** Given records **
— start —
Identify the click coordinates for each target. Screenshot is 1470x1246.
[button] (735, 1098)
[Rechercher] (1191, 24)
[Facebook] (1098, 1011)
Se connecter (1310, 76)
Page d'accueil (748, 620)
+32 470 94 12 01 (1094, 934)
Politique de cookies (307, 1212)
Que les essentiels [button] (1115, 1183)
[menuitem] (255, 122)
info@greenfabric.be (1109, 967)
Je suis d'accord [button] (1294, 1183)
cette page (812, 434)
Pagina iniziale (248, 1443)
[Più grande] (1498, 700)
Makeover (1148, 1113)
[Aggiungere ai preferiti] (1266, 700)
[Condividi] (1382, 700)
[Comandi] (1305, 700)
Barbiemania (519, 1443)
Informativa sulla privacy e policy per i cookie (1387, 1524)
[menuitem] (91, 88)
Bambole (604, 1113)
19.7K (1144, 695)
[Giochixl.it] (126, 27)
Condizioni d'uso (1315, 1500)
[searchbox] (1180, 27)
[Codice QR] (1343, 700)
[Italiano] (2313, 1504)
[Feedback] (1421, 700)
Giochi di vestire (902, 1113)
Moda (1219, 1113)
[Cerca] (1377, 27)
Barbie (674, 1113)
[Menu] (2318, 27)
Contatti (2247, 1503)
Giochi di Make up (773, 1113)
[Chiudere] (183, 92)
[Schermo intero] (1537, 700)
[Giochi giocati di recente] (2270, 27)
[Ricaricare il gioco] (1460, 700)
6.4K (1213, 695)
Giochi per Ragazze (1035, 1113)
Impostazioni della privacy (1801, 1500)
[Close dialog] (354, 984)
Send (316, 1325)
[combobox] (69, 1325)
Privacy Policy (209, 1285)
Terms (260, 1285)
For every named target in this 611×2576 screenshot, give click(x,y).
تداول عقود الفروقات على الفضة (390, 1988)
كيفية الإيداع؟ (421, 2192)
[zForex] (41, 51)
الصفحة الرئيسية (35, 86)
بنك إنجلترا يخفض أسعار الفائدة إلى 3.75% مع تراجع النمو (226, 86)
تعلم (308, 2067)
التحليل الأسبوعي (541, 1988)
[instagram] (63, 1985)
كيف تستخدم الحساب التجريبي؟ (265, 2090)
— end —
** Exercise goal **
Turn the rows above into a numbered list, leaving out any blank lines.

** Task answer **
1. Identify the click coordinates for each target. Screenshot is 1470x1246.
2. [button] (735, 1098)
3. [Rechercher] (1191, 24)
4. [Facebook] (1098, 1011)
5. Se connecter (1310, 76)
6. Page d'accueil (748, 620)
7. +32 470 94 12 01 (1094, 934)
8. Politique de cookies (307, 1212)
9. Que les essentiels [button] (1115, 1183)
10. [menuitem] (255, 122)
11. info@greenfabric.be (1109, 967)
12. Je suis d'accord [button] (1294, 1183)
13. cette page (812, 434)
14. Pagina iniziale (248, 1443)
15. [Più grande] (1498, 700)
16. Makeover (1148, 1113)
17. [Aggiungere ai preferiti] (1266, 700)
18. [Condividi] (1382, 700)
19. [Comandi] (1305, 700)
20. Barbiemania (519, 1443)
21. Informativa sulla privacy e policy per i cookie (1387, 1524)
22. [menuitem] (91, 88)
23. Bambole (604, 1113)
24. 19.7K (1144, 695)
25. [Giochixl.it] (126, 27)
26. Condizioni d'uso (1315, 1500)
27. [searchbox] (1180, 27)
28. [Codice QR] (1343, 700)
29. [Italiano] (2313, 1504)
30. [Feedback] (1421, 700)
31. Giochi di vestire (902, 1113)
32. Moda (1219, 1113)
33. [Cerca] (1377, 27)
34. Barbie (674, 1113)
35. [Menu] (2318, 27)
36. Contatti (2247, 1503)
37. Giochi di Make up (773, 1113)
38. [Chiudere] (183, 92)
39. [Schermo intero] (1537, 700)
40. [Giochi giocati di recente] (2270, 27)
41. [Ricaricare il gioco] (1460, 700)
42. 6.4K (1213, 695)
43. Giochi per Ragazze (1035, 1113)
44. Impostazioni della privacy (1801, 1500)
45. [Close dialog] (354, 984)
46. Send (316, 1325)
47. [combobox] (69, 1325)
48. Privacy Policy (209, 1285)
49. Terms (260, 1285)
50. For every named target in this 611×2576 screenshot, give click(x,y).
51. تداول عقود الفروقات على الفضة (390, 1988)
52. كيفية الإيداع؟ (421, 2192)
53. [zForex] (41, 51)
54. الصفحة الرئيسية (35, 86)
55. بنك إنجلترا يخفض أسعار الفائدة إلى 3.75% مع تراجع النمو (226, 86)
56. تعلم (308, 2067)
57. التحليل الأسبوعي (541, 1988)
58. [instagram] (63, 1985)
59. كيف تستخدم الحساب التجريبي؟ (265, 2090)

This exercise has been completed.